Saved entries
□ □ □ □ □ □ □

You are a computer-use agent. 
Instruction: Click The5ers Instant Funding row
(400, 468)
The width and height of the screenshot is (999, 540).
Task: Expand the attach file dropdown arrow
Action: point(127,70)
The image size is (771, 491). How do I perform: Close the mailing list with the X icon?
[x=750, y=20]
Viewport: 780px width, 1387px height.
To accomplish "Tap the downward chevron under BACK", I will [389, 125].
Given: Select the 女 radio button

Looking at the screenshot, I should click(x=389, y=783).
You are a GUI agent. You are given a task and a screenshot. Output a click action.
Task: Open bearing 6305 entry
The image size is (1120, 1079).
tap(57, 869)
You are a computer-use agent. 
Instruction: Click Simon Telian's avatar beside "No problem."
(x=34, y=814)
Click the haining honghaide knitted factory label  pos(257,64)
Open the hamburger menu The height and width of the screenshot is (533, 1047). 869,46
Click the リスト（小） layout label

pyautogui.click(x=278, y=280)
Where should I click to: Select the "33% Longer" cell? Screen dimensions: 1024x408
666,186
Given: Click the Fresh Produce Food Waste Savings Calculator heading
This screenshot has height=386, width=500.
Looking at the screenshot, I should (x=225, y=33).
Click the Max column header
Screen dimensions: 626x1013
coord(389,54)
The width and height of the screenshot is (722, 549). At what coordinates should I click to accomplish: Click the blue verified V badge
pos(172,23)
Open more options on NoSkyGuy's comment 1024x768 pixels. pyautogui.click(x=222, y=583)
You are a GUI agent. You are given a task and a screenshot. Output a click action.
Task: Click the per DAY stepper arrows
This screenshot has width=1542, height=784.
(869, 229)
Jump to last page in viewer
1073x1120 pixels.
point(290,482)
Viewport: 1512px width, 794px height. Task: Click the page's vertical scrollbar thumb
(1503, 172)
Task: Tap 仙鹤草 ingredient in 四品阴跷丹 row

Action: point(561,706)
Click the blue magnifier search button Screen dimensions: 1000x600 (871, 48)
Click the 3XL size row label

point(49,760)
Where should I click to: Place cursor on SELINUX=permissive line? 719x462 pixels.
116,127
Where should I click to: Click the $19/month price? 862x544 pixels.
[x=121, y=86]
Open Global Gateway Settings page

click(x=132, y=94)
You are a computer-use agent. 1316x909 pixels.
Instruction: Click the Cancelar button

□ □ □ □ □ □ □

The task - All lines from the one that holds "Click the blue magnifier" to the end of the entries above must be transcribed exactly, both ends included, and no others.

Task result -
Click the blue magnifier search button Screen dimensions: 1000x600 (871, 48)
Click the 3XL size row label

point(49,760)
Where should I click to: Place cursor on SELINUX=permissive line? 719x462 pixels.
116,127
Where should I click to: Click the $19/month price? 862x544 pixels.
[x=121, y=86]
Open Global Gateway Settings page

click(x=132, y=94)
You are a computer-use agent. 1316x909 pixels.
Instruction: Click the Cancelar button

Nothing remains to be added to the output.